# [Directions for this task]
Below are records; reproduce exactly the lines from the first through the one containing "640x420 pixels.".

# [Information]
'''

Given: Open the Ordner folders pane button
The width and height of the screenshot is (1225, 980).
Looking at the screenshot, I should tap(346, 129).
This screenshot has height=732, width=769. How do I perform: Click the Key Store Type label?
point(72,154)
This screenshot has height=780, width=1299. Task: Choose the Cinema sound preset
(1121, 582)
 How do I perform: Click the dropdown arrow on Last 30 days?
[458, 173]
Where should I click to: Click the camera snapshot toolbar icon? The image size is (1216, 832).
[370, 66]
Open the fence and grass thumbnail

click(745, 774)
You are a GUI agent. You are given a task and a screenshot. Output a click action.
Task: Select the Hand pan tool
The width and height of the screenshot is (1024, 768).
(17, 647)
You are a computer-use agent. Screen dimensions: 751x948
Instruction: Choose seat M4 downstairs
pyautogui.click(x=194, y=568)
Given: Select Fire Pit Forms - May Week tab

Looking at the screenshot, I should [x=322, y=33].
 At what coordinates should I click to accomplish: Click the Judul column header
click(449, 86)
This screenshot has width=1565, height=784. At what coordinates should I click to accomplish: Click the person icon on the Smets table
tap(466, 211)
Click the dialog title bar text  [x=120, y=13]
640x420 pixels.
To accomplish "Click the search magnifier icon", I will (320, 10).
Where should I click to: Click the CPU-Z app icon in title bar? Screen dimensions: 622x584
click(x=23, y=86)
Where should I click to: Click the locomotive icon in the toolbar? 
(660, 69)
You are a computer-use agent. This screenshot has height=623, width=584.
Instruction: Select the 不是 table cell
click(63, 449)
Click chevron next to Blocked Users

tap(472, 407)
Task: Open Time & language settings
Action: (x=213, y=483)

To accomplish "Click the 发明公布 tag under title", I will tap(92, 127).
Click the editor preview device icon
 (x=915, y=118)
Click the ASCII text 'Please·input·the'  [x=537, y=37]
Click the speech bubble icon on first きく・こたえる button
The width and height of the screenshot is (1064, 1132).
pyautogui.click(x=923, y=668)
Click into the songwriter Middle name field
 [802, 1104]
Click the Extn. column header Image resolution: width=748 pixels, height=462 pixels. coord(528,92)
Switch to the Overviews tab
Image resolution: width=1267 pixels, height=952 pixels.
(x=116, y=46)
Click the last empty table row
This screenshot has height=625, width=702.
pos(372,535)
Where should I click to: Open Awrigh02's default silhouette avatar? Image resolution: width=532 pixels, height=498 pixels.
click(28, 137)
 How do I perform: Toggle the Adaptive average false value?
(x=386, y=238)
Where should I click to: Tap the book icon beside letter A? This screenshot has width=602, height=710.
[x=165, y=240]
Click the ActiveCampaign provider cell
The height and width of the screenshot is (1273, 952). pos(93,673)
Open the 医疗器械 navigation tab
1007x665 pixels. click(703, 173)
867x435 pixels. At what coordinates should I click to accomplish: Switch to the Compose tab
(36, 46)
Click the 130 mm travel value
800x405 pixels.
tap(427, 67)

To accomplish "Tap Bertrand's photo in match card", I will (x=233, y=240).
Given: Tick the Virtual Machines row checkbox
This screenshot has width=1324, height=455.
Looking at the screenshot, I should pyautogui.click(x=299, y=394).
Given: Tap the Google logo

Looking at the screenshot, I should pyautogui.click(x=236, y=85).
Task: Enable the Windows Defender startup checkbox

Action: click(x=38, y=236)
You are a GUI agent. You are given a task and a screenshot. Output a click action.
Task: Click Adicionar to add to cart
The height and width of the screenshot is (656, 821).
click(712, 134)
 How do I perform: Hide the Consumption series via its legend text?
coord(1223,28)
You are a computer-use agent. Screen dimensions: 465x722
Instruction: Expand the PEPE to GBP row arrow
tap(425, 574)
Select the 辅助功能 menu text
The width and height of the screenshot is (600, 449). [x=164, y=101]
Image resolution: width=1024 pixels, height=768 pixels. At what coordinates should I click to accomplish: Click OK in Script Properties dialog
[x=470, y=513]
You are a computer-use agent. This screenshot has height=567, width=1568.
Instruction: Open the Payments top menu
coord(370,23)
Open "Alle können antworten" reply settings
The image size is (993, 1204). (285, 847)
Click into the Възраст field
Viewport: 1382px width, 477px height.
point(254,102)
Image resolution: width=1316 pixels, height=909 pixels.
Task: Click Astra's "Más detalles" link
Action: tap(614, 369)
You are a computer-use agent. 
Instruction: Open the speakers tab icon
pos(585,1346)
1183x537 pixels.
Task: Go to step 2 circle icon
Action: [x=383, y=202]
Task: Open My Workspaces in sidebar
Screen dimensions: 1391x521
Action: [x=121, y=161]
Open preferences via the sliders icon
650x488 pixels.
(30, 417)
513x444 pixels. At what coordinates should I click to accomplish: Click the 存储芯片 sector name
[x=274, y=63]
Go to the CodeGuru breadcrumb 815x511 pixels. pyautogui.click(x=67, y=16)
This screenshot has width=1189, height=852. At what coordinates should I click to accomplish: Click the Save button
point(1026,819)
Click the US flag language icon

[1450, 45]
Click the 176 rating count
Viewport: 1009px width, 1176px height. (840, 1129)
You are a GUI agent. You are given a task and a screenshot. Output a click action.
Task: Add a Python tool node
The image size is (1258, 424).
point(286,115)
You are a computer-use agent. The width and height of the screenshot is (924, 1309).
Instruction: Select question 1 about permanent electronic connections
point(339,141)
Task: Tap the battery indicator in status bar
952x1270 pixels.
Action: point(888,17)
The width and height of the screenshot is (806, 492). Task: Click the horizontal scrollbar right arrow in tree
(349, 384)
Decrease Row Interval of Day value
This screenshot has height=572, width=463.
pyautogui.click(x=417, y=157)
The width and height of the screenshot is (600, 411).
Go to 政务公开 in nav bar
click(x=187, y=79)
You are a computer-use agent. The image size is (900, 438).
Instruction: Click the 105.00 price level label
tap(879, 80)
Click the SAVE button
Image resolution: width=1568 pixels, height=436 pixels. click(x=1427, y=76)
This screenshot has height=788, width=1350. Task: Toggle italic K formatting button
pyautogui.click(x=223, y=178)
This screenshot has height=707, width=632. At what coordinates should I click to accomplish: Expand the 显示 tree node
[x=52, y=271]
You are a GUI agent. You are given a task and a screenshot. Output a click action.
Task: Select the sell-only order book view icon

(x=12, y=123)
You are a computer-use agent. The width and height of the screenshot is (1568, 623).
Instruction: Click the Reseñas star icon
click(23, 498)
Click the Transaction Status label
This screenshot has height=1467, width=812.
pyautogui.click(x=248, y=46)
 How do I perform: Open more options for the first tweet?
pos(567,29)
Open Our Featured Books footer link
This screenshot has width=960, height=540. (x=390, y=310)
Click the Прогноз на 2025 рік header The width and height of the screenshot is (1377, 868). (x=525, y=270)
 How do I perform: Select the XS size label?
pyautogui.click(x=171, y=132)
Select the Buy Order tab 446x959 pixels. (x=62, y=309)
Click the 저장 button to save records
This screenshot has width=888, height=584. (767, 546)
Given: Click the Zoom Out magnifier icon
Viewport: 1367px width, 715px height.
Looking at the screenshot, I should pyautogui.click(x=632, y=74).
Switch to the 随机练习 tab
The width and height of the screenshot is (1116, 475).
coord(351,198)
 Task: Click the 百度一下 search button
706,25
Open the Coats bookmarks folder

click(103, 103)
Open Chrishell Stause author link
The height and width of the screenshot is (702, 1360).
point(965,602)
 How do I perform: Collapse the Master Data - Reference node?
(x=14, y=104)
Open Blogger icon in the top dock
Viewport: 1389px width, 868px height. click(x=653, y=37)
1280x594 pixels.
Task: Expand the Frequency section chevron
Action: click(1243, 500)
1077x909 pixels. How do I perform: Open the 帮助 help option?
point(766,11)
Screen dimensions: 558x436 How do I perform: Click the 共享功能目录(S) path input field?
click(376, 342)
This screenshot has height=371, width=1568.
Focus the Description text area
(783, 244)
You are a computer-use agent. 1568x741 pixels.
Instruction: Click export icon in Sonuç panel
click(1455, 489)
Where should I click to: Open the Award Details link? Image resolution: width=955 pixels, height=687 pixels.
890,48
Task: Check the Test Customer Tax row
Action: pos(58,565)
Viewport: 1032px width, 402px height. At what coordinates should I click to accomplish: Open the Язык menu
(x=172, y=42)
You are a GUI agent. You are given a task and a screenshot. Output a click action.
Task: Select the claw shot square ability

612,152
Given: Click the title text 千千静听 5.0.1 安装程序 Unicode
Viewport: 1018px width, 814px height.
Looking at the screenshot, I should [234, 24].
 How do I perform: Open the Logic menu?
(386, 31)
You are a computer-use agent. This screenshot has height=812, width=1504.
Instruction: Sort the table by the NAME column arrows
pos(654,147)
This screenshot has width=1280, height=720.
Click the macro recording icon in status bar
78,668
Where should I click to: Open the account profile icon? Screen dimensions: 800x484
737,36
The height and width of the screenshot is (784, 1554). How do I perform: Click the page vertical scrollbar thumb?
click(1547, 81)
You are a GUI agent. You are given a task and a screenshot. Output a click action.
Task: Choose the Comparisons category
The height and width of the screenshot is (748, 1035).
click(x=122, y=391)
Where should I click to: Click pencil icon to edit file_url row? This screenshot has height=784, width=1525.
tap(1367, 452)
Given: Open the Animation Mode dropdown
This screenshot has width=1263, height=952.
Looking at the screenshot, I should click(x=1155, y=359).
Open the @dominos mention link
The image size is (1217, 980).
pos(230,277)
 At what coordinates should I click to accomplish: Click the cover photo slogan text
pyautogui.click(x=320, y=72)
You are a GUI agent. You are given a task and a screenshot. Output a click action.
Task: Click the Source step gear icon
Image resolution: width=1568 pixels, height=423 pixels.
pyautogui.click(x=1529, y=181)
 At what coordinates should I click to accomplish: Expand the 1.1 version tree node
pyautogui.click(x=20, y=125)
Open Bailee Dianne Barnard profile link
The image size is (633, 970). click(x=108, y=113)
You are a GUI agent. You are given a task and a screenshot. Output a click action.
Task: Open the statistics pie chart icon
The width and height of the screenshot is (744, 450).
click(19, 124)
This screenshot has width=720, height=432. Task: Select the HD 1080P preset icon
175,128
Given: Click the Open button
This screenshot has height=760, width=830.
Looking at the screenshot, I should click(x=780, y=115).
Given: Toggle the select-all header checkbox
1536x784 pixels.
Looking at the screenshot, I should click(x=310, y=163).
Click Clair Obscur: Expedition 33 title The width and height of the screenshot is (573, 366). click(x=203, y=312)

'''

# [Response]
Given: Open the Ordner folders pane button
The width and height of the screenshot is (1225, 980).
Looking at the screenshot, I should tap(346, 129).
This screenshot has height=732, width=769. How do I perform: Click the Key Store Type label?
point(72,154)
This screenshot has height=780, width=1299. Task: Choose the Cinema sound preset
(1121, 582)
 How do I perform: Click the dropdown arrow on Last 30 days?
[458, 173]
Where should I click to: Click the camera snapshot toolbar icon? The image size is (1216, 832).
[370, 66]
Open the fence and grass thumbnail

click(745, 774)
You are a GUI agent. You are given a task and a screenshot. Output a click action.
Task: Select the Hand pan tool
The width and height of the screenshot is (1024, 768).
(17, 647)
You are a computer-use agent. Screen dimensions: 751x948
Instruction: Choose seat M4 downstairs
pyautogui.click(x=194, y=568)
Given: Select Fire Pit Forms - May Week tab

Looking at the screenshot, I should [x=322, y=33].
 At what coordinates should I click to accomplish: Click the Judul column header
click(449, 86)
This screenshot has width=1565, height=784. At what coordinates should I click to accomplish: Click the person icon on the Smets table
tap(466, 211)
Click the dialog title bar text  [x=120, y=13]
640x420 pixels.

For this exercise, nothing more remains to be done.